Wer braucht noch eine Corona-Taskforce?
Die Corona-Arbeitsgruppe um die Mediziner Deborah Birx und Anthony Fauci wird Ende Mai oder Anfang Juni aufgelöst, was ein Zeichen des "enormen Fortschritts" im Kampf gegen Corona sei, sagte Vizepräsident Mike Pence. Ganz so, als hätten die USA das Schlimmste bereits überstanden. Was die meisten Experten, darunter auch Fauci, bezweifeln. Wie überhaupt die geplante rasche Aufhebung der Einschränkungen. Bislang gibt es in den USA rund 1,2 Millionen Ansteckungen und rund 70.000 Todesopfer. Pessimistische Modelle gehen davon aus, dass die Zahl der Toten bis zum Hochsommer auf mehr als 130.000 ansteigen und sich damit verdoppeln könnte.

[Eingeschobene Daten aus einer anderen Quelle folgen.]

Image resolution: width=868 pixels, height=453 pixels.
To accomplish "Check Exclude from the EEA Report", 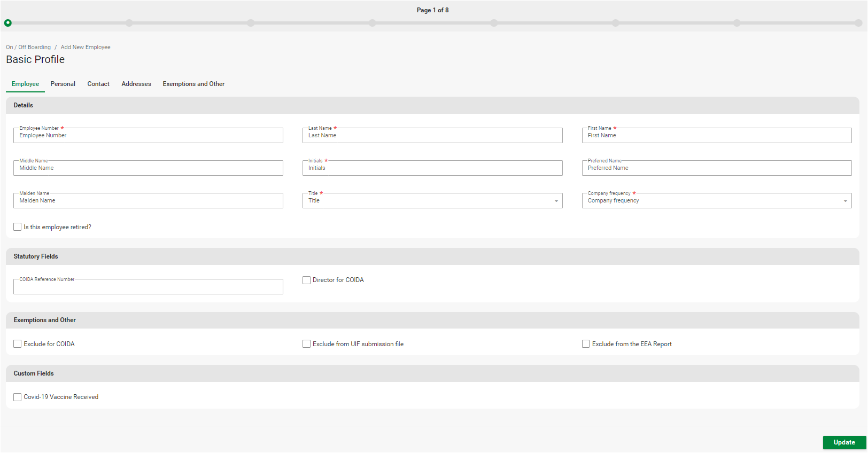I will point(586,344).
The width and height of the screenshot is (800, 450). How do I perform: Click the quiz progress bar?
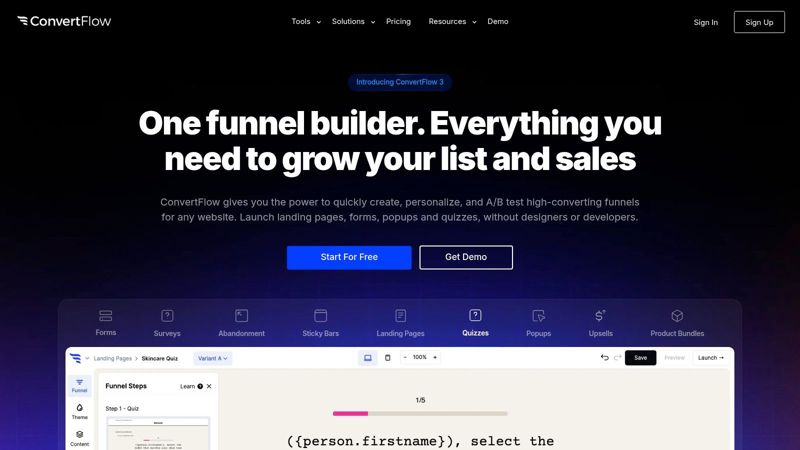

Die Ausgangsbeschränkungen, erlassen von den dafür zuständigen Bundesstaaten, haben geholfen, die Kurve der Neuinfektionen abzuflachen. Doch wegen der wirtschaftlichen Verheerungen beginnen, ähnlich wie in Deutschland auch, immer mehr Bundesstaaten damit, die Beschränkungen zu lockern – trotz vieler Neuansteckungen. Der ziemlich-sicher-Präsidentschaftskandidat der Demokraten, Joe Biden, der den Wahlkampf aus dem Keller seines Hause heraus macht, versteht die Hektik nicht: Man könne die Wirtschaft nicht über die Gesundheit stellen. "Wenn wir das Virus nicht besiegen, werden wir nie zur vollen wirtschaftlichen Stärke zurückkommen und zahllose Leben verlieren" sagte er.
"Risiko bei der Wiedereröffnung ist jetzt geringer"
Donald Trump, der als Staatsoberhaupt für die Verwerfungen verantwortlich gemacht werden wird, spätestens bei der Wahl im November, rechtfertig die Rückkehr zum gewohnten Alltag in gewohnter Naivität: "Die Menschen in Amerika haben durch die Pandemie viel gelernt - etwa über das Händewaschen, Distanzhalten und auch das Tragen von Masken - weswegen das Risiko bei einer Wiedereröffnung geringer ist." Immerhin fand er in Arizona seltene Worte für die Angehörigen der Corona-Opfer: "Ich will sagen, ich liebe Euch. Ich will sagen, dass wir alles tun, was wir können. Ich schlafe nachts nicht, weil ich darüber nachdenke."